■ Problem requirements: All lines below starting at the one that holds "Click the expand all bookmarks icon" and ending at the one that holds "the blue bar" should be printed exactly, ends included. Pictures should not be printed, nor anything else.

■ Data listing:
———

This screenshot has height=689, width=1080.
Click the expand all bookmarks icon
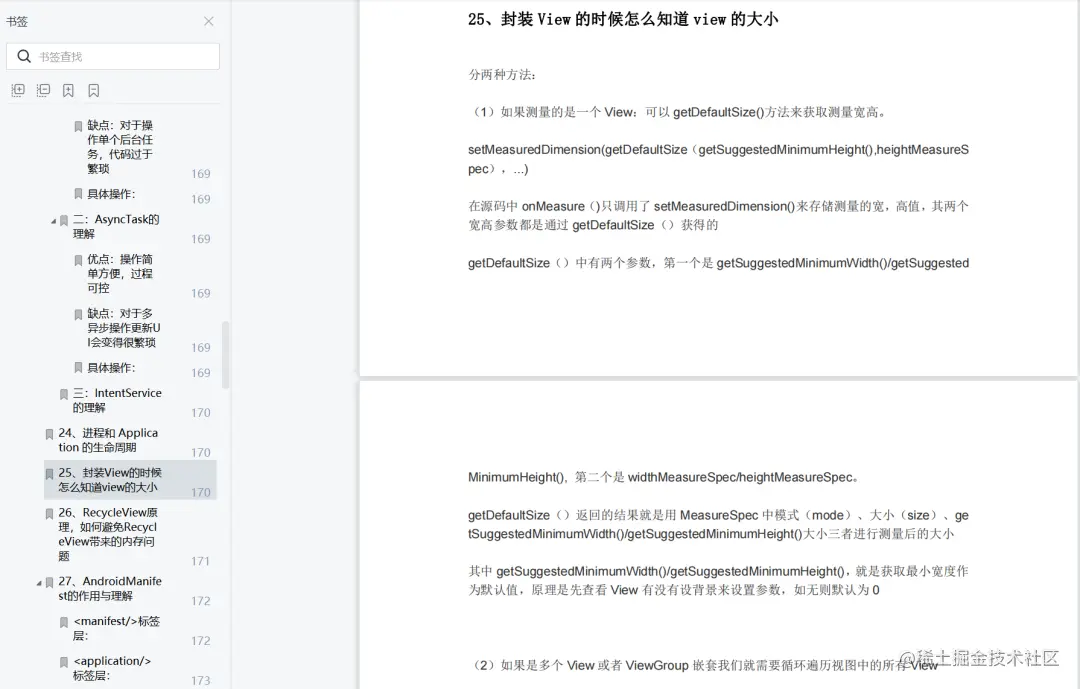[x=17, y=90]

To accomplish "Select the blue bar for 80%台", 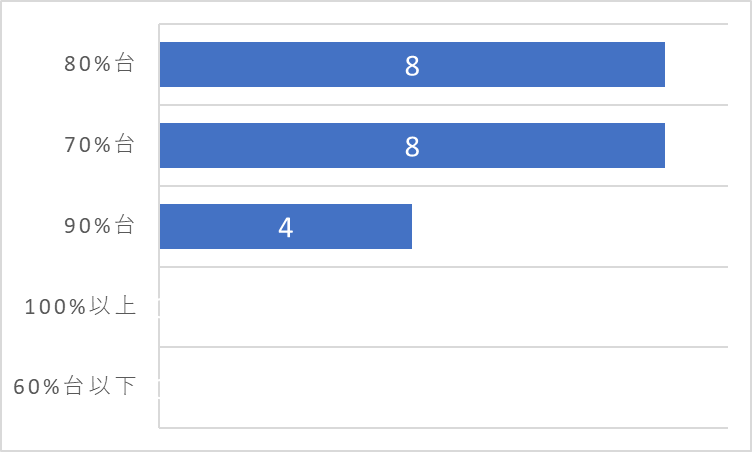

———

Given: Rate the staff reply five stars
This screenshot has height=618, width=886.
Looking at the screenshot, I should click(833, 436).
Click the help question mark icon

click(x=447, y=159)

———

■ Response to the task:
Click the expand all bookmarks icon
[x=17, y=90]

To accomplish "Select the blue bar for 80%台", 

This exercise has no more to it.